Mike began to finish his answer with a bit of introspection – with the tone of someone at both the height of a career and also looking back. He said that he did his work at FDA every day with only one interest in mind, which is doing everything he can to fulfill the mission given by Congress to protect consumers and public health. He does this by working as closely as he can with stakeholders and partners, recognizing the need to find practical solutions that consider the wide range of perspectives on FDA issues held by the many people who care deeply about what FDA does. He said his only goal is to fully implement FSMA and address the range of other food safety, nutrition, and animal health issues central to the mission at FDA.

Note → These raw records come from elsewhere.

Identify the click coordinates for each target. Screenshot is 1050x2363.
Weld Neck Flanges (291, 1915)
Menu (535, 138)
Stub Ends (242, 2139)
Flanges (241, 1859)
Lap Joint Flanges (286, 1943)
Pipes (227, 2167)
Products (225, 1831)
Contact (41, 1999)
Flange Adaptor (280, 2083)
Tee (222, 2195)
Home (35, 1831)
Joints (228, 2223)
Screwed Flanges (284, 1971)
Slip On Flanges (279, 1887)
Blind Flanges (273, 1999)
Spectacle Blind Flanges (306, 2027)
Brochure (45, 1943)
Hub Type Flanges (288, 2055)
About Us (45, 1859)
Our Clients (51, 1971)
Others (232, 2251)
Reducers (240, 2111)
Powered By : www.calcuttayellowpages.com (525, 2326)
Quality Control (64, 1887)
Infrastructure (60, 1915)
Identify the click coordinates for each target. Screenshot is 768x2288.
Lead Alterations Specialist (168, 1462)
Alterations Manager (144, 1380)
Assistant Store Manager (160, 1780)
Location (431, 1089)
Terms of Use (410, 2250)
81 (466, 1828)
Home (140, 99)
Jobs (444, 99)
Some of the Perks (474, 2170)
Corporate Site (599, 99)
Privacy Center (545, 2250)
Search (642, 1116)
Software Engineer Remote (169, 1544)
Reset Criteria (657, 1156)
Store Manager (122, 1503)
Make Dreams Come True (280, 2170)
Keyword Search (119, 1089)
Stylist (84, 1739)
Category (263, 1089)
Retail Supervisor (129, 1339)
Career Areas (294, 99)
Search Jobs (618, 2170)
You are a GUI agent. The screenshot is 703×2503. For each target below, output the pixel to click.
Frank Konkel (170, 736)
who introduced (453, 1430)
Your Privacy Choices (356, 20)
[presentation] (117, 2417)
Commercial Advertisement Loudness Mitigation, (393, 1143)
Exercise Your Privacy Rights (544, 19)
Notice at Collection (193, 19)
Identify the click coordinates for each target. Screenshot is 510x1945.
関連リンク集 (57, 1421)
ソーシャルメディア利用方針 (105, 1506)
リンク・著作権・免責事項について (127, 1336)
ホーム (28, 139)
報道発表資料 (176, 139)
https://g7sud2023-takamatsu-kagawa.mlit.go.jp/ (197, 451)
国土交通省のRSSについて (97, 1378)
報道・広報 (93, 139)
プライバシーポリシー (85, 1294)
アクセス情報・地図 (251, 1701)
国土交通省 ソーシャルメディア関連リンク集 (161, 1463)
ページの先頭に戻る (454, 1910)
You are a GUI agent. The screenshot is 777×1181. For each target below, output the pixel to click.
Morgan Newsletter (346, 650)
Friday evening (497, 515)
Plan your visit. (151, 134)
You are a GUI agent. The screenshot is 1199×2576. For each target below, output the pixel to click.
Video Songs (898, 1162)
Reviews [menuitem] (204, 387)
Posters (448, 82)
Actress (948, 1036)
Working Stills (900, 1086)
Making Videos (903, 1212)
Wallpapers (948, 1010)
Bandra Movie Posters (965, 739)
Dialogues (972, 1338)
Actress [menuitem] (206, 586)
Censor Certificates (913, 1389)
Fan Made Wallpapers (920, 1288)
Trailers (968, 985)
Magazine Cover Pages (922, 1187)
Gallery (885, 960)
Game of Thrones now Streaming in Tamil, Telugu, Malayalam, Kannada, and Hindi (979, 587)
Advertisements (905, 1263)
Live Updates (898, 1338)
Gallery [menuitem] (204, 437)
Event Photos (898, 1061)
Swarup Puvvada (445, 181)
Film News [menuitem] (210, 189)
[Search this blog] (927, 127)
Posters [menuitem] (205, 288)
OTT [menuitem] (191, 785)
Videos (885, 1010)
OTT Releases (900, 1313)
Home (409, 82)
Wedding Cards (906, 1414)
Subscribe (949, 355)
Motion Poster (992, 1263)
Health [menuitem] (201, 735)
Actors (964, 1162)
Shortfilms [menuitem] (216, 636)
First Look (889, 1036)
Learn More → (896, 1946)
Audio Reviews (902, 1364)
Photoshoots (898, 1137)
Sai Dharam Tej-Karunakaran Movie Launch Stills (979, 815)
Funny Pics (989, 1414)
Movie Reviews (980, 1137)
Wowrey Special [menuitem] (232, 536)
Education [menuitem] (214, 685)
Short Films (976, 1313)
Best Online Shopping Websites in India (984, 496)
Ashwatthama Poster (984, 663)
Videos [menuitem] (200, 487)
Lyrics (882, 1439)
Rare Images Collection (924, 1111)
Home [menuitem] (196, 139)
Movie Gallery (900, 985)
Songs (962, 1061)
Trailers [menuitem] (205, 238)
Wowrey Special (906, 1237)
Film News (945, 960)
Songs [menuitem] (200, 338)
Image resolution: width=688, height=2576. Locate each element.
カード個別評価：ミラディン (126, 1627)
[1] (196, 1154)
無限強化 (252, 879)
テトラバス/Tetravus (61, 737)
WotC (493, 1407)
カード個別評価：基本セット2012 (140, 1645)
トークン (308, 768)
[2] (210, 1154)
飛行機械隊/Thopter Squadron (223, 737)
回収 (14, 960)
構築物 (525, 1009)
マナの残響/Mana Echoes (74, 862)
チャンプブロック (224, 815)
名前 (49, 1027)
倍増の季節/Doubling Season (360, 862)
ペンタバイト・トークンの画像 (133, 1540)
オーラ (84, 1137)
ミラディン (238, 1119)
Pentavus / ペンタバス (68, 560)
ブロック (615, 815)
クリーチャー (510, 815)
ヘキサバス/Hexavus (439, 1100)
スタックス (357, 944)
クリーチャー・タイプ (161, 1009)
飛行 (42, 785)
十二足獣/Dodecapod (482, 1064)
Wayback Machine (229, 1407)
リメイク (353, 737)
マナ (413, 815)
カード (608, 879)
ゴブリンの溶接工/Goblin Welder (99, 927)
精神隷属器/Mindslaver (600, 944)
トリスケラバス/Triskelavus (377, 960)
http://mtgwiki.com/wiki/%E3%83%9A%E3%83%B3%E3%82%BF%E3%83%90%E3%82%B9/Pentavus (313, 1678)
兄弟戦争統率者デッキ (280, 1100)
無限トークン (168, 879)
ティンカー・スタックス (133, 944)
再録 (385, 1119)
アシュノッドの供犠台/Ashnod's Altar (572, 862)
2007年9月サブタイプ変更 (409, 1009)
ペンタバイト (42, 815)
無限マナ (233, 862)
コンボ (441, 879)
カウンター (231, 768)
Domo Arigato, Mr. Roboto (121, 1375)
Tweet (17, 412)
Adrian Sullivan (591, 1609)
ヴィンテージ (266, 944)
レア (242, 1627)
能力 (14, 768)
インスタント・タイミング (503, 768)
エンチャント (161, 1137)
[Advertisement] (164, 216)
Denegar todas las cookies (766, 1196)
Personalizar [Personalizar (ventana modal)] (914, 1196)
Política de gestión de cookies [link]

This week, I had time to do just a little research. Frankly, it does not take long to find where Mike addressed biotech issues in writing on several occasions. This included a 2003 commentary in the Journal Nature Biotechnology (Vol. 21, No. 8, Aug. 2003) in which he criticized the aggressive approach the U.S. government and biotechnology industry were taking to promote biotech crops overseas, including in Africa, and argued that “the United States should be on the side of empowering choice” in the adoption of biotechnology, “in whatever way works in any given country,” including through labeling. He also called in that commentary for policy change aimed at strengthening pre-market oversight of biotech foods. In another article (Taylor and Cayford, American Patent Policy, Biotechnology, and African Agriculture: The Case for Policy Change, Harvard Journal of Law & Technology (Vol. 17, No. 2, Spring 2004), he argued, in the interest of African food security, for changes in U.S. patent policy and international patent agreements that would reduce the control Monsanto and other biotech companies could exercise over biotech crop improvements that could genuinely benefit food security. To me these are not exactly the perspectives of someone looking out for Monsanto’s interests.
As the questions and answers wound down last week, I leaned over and asked Mike if he was up for a cup of coffee. Over a bad cup, I asked him why after all the years of being called “Monsanto’s Man” did he feel the need to say anything? He looked a bit perplexed at my question and said:
We’d all like to be judged for what we actually do rather than half-truths and myths on the Internet. I know I won’t satisfy those who object in principle to people working on FDA-related matters in both the public and private sector, or who think the rules governing these situations are not adequate, or who don’t like the policies FDA has made whether I worked on them or not. I fully understand and respect that point of view. About all I can say is that people in positions like mine work in the open, under the guidance and scrutiny of their bosses and many others, and I have always done my best to fulfill my responsibilities to FDA and its public health mission.
I am not sure we can ask more of Mike or anyone in government.